Tech-Speed Motorsport is a British auto racing team who compete in the British Touring Car Championship (BTCC) and various historic race categories which was founded in 1984.

The team races under the name of M247 Racing.

MGF Cup - Tech-Speed Motorsport ran two cars for 3 years in the MGF Cup from 1998 to the end of 2000 when run and supported by the manufacturer, this was a very competitive one make series and Tech-Speed ran with drivers Nick Carr and Paul O'Neil with many podium finishes.

==British Touring Car Championship==
During the early 1990s, Tech-Speed built and prepared various BMW M3 racing cars for teams in the championship, before withdrawing to compete in club-level racing due to the manufacturer dominance during the Super Touring era.

The team returned to the championship in 2001 to run two Peugeot 306 GTi in the BTC-Production class for Paul O'Neill and Annie Templeton.
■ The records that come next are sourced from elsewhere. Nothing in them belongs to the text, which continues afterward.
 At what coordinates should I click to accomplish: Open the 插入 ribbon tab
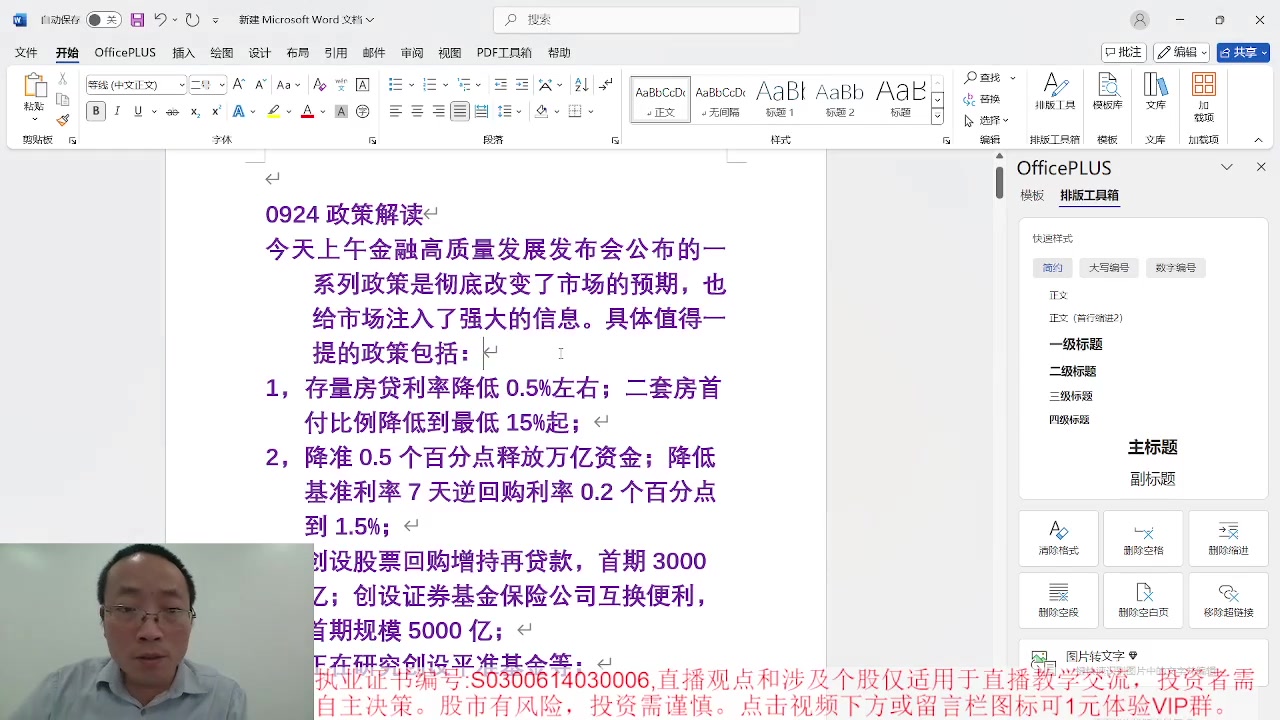click(183, 53)
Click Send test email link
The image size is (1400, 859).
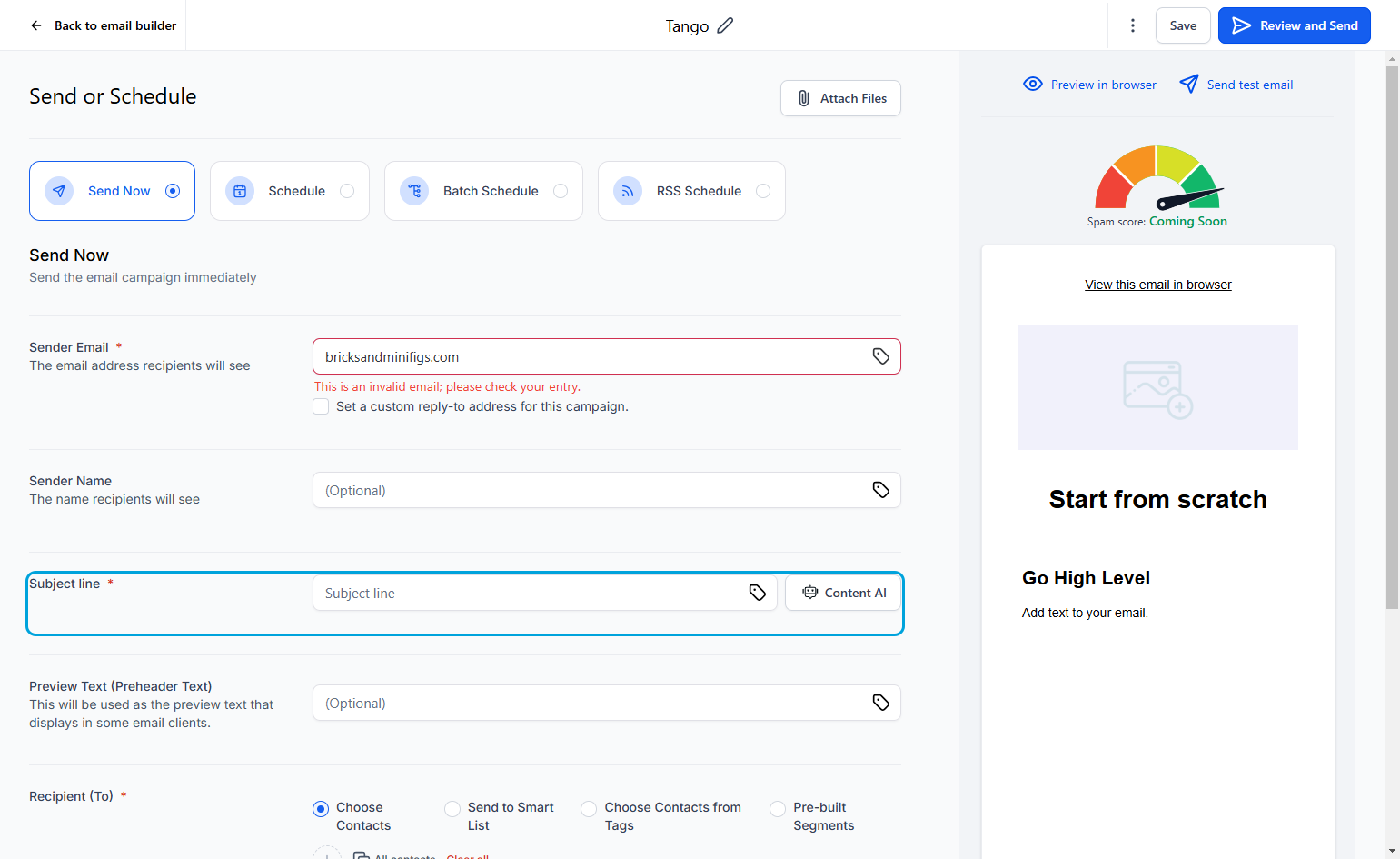(1236, 85)
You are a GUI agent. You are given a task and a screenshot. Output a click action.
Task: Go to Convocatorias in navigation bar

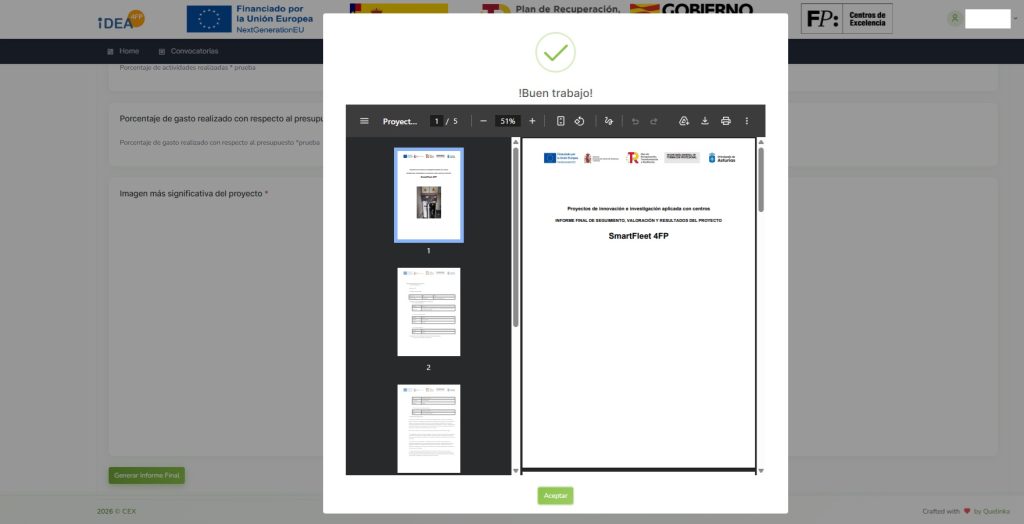point(188,51)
The team did not return to the championship until 2005, where they had been in charge of preparing the bio-ethanol Vauxhall Astra Coupé. The car was used by female racer Fiona Leggate. Leggate raced the Astra for two seasons. Paul O'Neill also drove the car once at the 2006 season finale.

In 2007, the team ran a Vauxhall Astra Sport Hatch for Turkish racer Erkut Kızılırmak under the Arkas Racing banner. The following season, Kızılırmak was joined by Martyn Bell in a two-car assault on the championship.

In 2009 the team switched to two former Team Eurotech Honda Integras for Martyn Bell and Paul O'Neill under the Team Sunshine.co.uk banner.

Due to problems relating to an injury sustained in 2008, Bell was replaced by John George for the 2010 season.

In 2011, the team switched their Honda Integras for a pair of Super 2000 Chevrolet Cruzes, run under the GoMobileUK.com with tech-speed banner.

Due to budgetary issues, tech-speed missed the start of the 2012 season. However, the team announced their intention to return to the series with a turbocharged Chevrolet Cruze for former Dunlop Production Touring Car Championship driver Joe Girling. The team failed to make an appearance.

During the 2013 season the team ran under the name of their sponsor M247 Racing.